PROMPT
Transcribe exactly the lines from the one containing "Juni 2025 (34, 2395)" through the end of the entries, including both the first and the last, and nothing else.
==============================
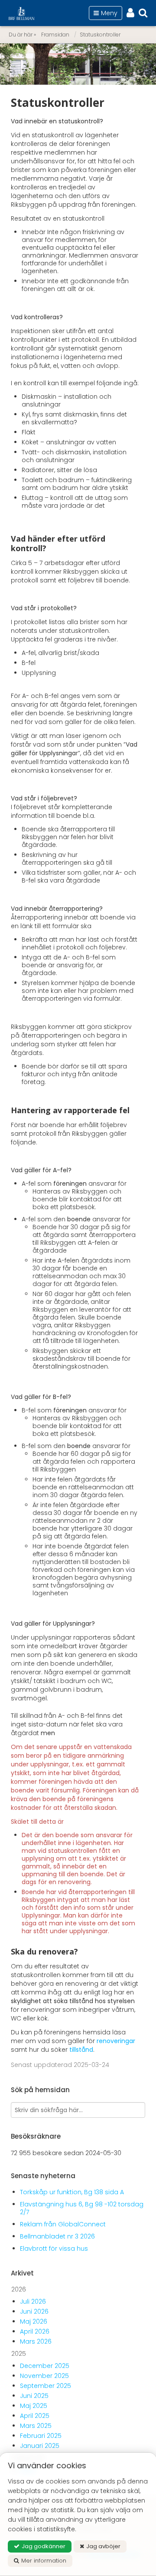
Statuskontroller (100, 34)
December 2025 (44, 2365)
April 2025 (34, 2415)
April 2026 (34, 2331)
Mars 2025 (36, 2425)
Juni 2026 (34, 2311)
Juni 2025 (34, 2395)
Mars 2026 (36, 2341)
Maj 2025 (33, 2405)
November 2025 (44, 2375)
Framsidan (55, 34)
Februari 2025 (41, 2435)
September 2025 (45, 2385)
==============================
REPLY TO THE TASK
Juni 2025 (34, 2395)
Mars 2026 (36, 2341)
Maj 2025 (33, 2405)
November 2025 (44, 2375)
Framsidan (55, 34)
Februari 2025 (41, 2435)
September 2025 (45, 2385)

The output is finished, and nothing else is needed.